The existing radar monitoring system covers less than a quarter of Tanzania’s airspace, leaving the rest under the control of Kenya, as delegated by the International Civil Aviation Organisation (ICAO).
French contractor Thales Group is expected to install the systems at the Julius Nyerere, Kilimanjaro, Mwanza and Mbeya airports by May 2019.
“We have the funds to finance this, so there should be no issue regarding payments or delays,” President Magufuli said.
“We signed this contract in August last year with Thales and it will be funded wholly by Tanzania. So far, we have paid the contractor $5 million as advance payment,” Transport and Works minister Makame Mbarawe said.
“We will now be able to facilitate search-and-rescue operations in case of emergency or air accidents.
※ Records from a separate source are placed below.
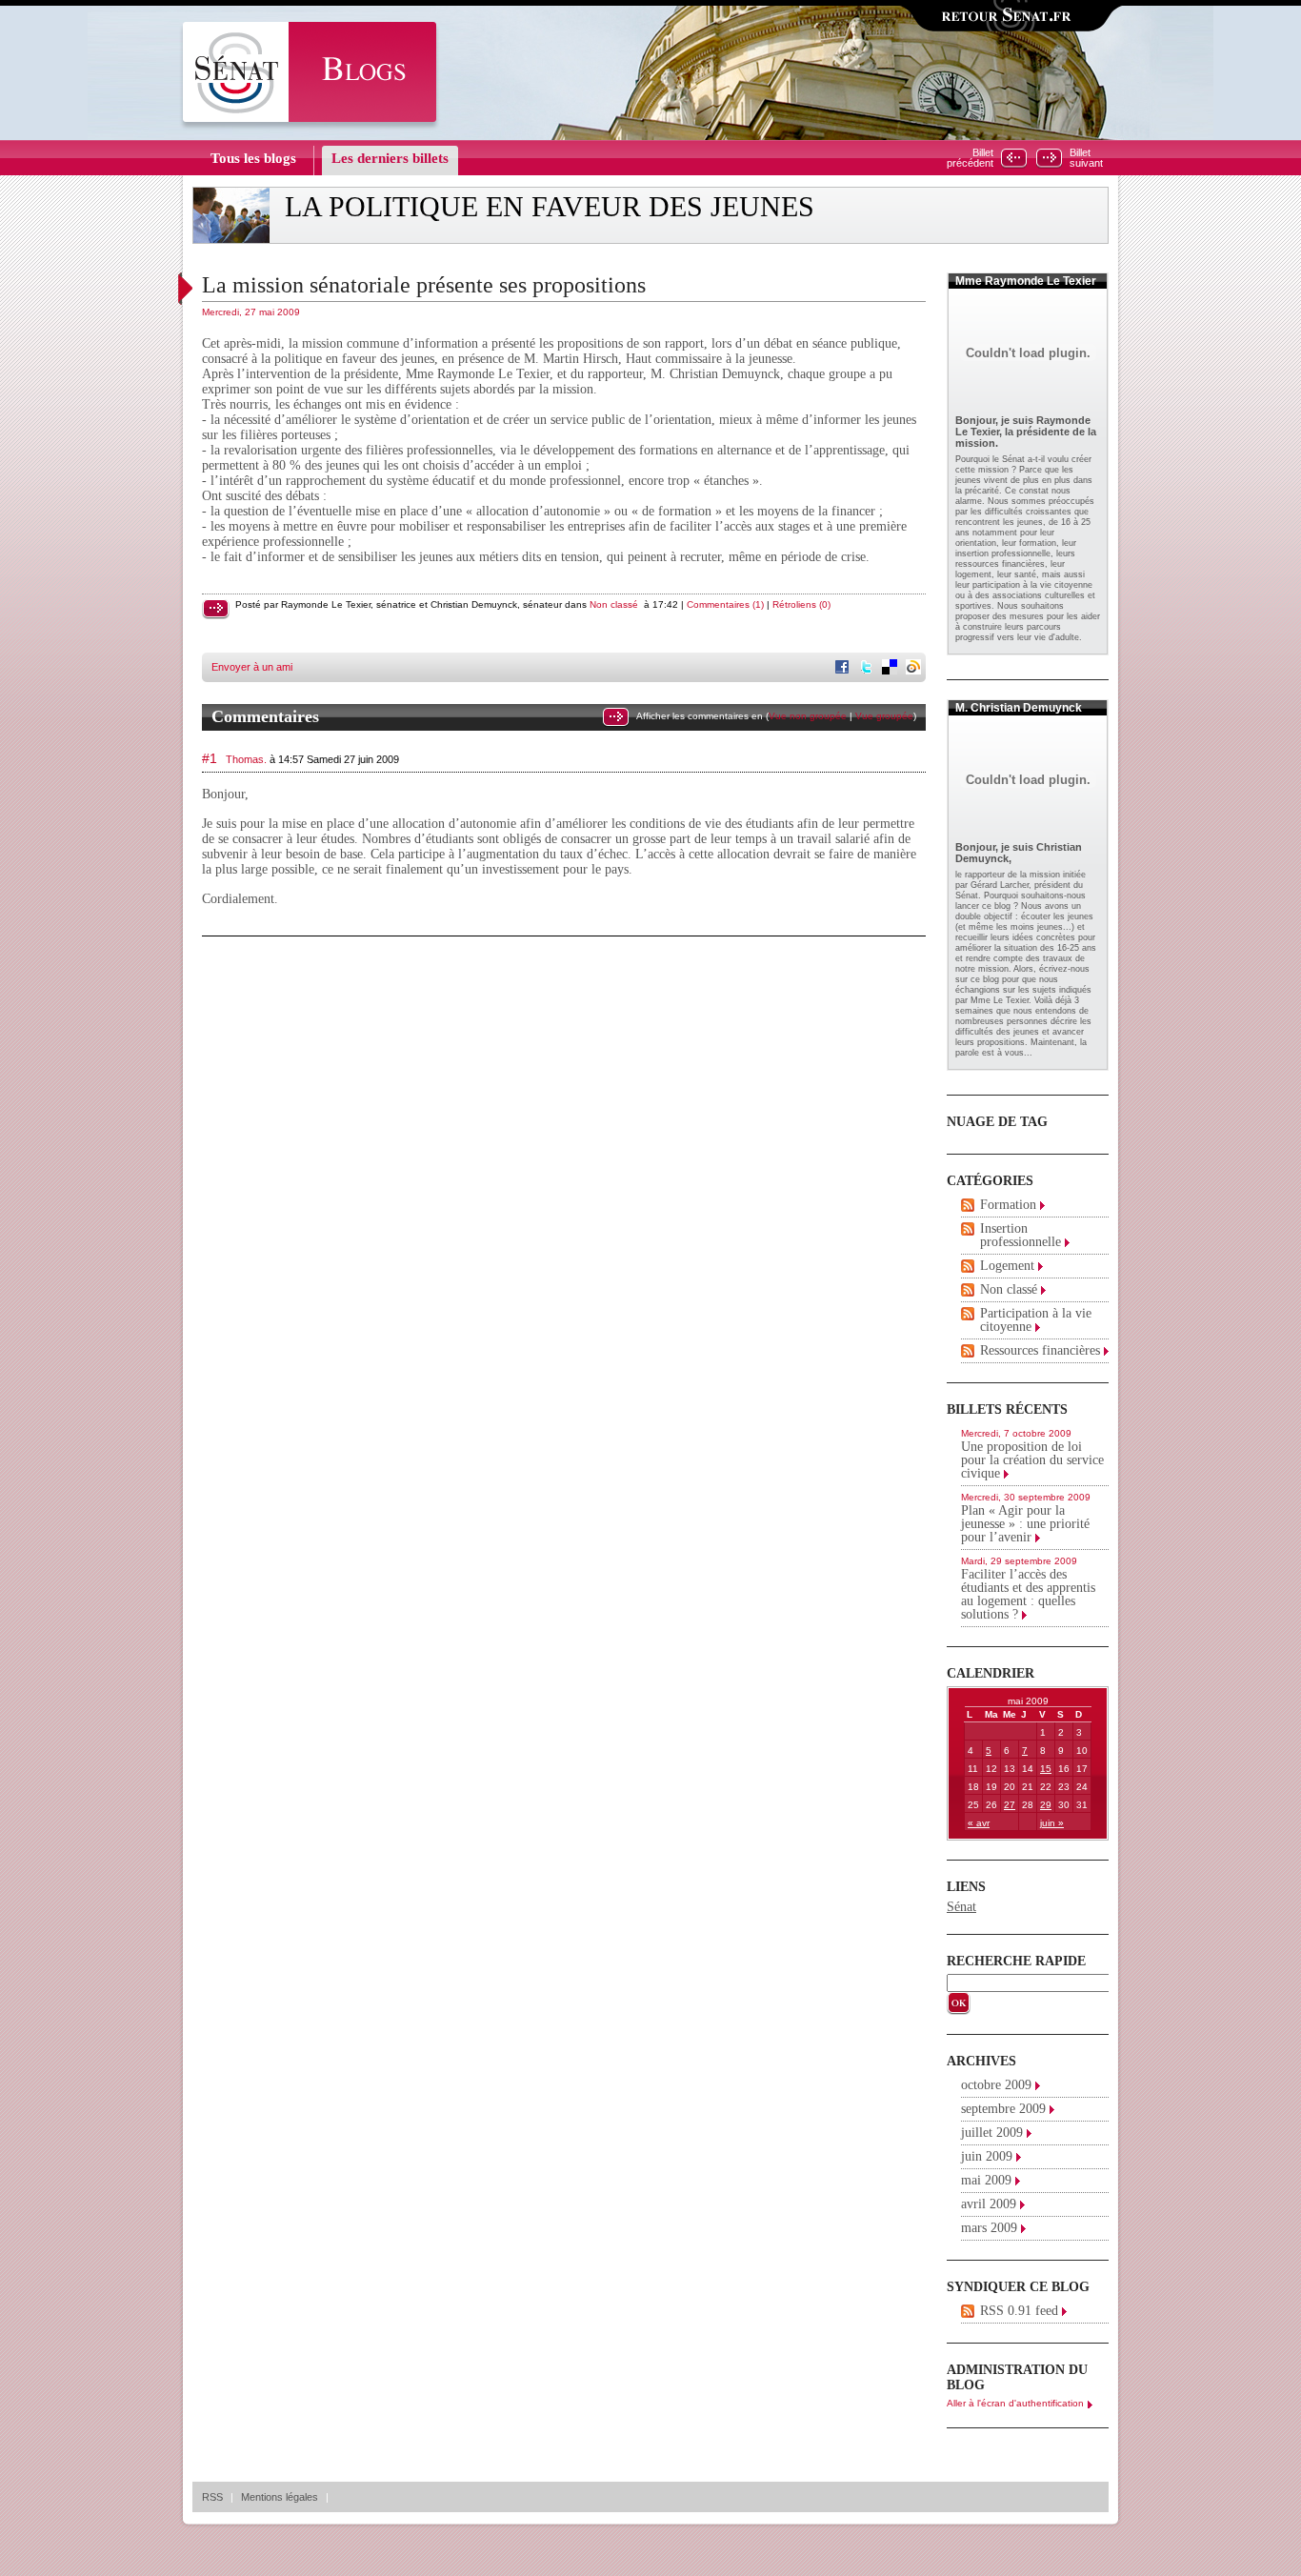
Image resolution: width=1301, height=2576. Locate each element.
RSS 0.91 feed (1019, 2311)
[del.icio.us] (891, 668)
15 (1045, 1768)
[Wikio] (915, 668)
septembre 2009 (1003, 2109)
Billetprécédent (970, 158)
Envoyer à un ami (251, 667)
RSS (212, 2497)
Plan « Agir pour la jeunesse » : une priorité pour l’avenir (1025, 1523)
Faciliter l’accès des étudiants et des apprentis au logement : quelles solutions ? (1028, 1594)
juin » (1052, 1823)
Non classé (614, 604)
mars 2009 (989, 2228)
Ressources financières (1040, 1350)
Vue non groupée (808, 716)
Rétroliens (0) (801, 604)
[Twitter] (867, 668)
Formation (1008, 1204)
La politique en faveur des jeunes (549, 207)
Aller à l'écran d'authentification (1015, 2403)
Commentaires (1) (725, 604)
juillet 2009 (992, 2132)
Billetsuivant (1086, 158)
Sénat (961, 1907)
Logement (1007, 1265)
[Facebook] (843, 668)
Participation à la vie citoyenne (1035, 1320)
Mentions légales (279, 2497)
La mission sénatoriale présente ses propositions (424, 284)
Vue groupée (884, 716)
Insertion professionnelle (1020, 1235)
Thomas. (246, 759)
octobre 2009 (996, 2085)
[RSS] (967, 1205)
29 (1045, 1805)
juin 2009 (986, 2156)
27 (1009, 1805)
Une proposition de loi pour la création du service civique (1032, 1459)
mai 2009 (986, 2180)
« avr (979, 1823)
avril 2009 (988, 2204)
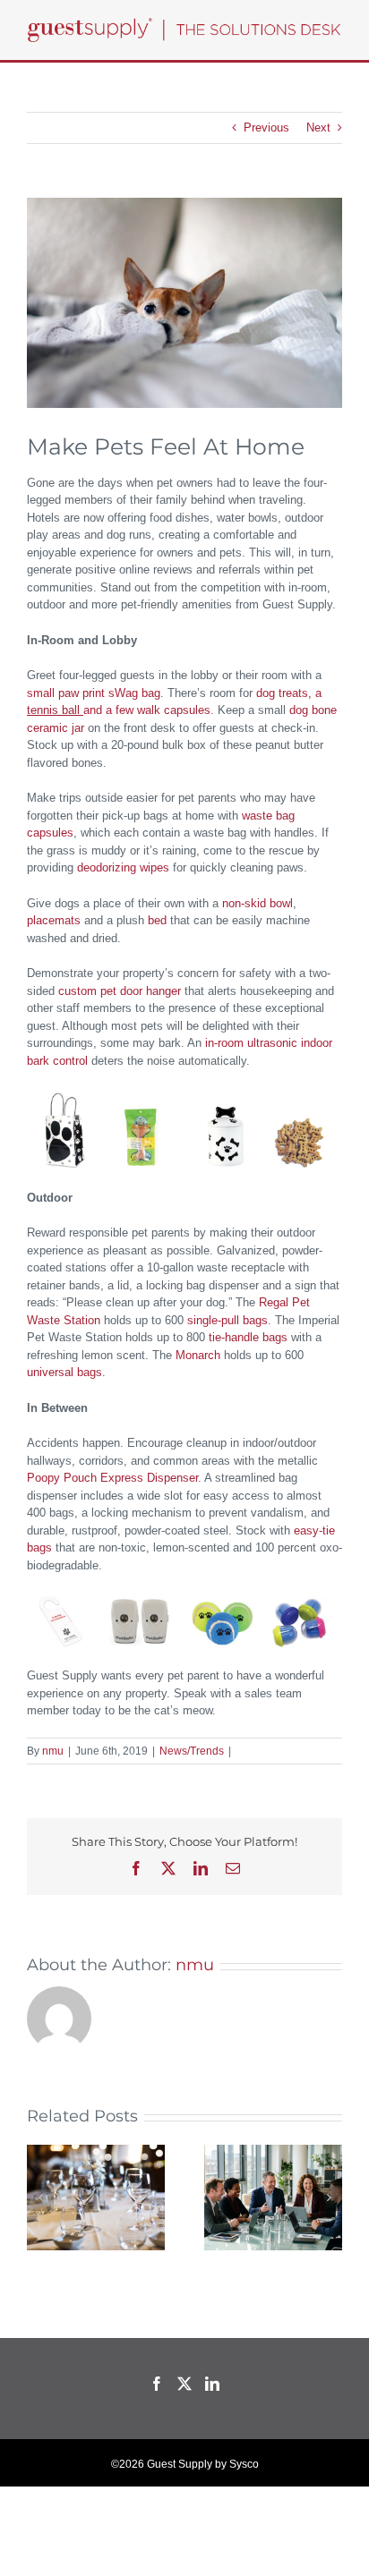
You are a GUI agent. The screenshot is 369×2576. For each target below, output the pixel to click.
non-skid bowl (257, 903)
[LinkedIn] (212, 2383)
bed (157, 920)
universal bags (64, 1372)
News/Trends (191, 1751)
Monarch (198, 1355)
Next (318, 127)
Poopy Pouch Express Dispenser (112, 1477)
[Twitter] (184, 2383)
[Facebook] (157, 2383)
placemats (54, 920)
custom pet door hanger (119, 991)
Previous (266, 127)
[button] (40, 2197)
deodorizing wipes (123, 867)
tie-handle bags (248, 1337)
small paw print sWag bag (93, 693)
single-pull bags (227, 1320)
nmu (53, 1751)
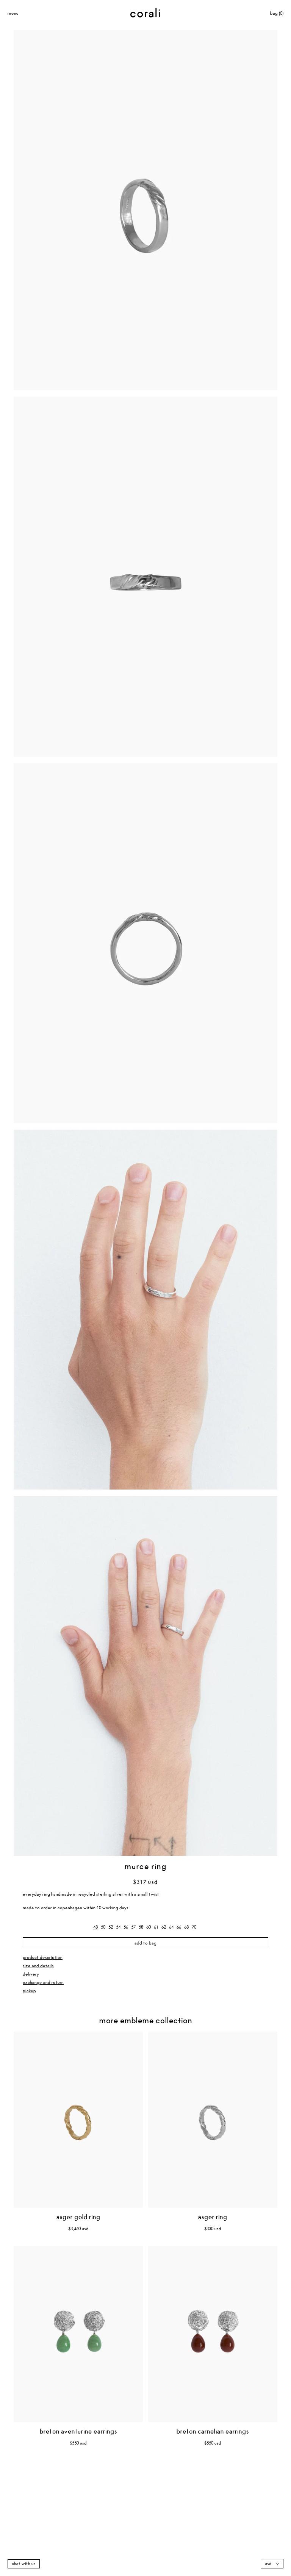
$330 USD (212, 2228)
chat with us (24, 2563)
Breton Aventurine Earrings (78, 2431)
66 (179, 1927)
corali (145, 13)
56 (126, 1927)
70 (194, 1927)
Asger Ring (212, 2217)
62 (163, 1927)
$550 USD (78, 2443)
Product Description (43, 1957)
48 (95, 1927)
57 (133, 1927)
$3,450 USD (78, 2228)
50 (103, 1927)
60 (148, 1927)
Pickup (29, 1990)
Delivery (31, 1974)
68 (186, 1927)
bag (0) (276, 13)
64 (171, 1927)
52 (110, 1927)
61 (156, 1927)
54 (118, 1927)
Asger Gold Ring (78, 2217)
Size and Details (38, 1965)
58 (141, 1927)
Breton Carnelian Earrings (213, 2431)
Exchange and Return (43, 1982)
It will also meet the ICAO standards and guidelines,” Tanzania Civil Aviation Authority director-general Hamza Johari said.
He added that the authority will now have a network of airports, with the capacity to handle modern aircraft as well as to provide 24-hour service.
Last year, a high frequency radio monitoring site was installed in Tanga to boost its capability to monitor Tanzanian airspace.
Its current radar, bought from United Kingdom-based firm, British Aerospace Engineering, was marred in controversy after it emerged that its cost of $40 million was 45 per cent higher than similar radar systems that the firm sold to Indonesia, Saudi Arabia and Turkey at a cost of nearly $22 million.
Tanzania has also said that June next year will be the final delivery timeline of the Julius Nyerere International Airport passenger terminal, a project that has been dogged by delays over corruption and unavailability of funds.
The $300 million project had been delayed over a funding stand-off after President Magufuli, in February last year, questioned its cost and implementation timeframes.
This saw the President Magufuli administration resort to tapping domestic revenue sources to complete construction of the second phase of the project at a cost of $128.4 million.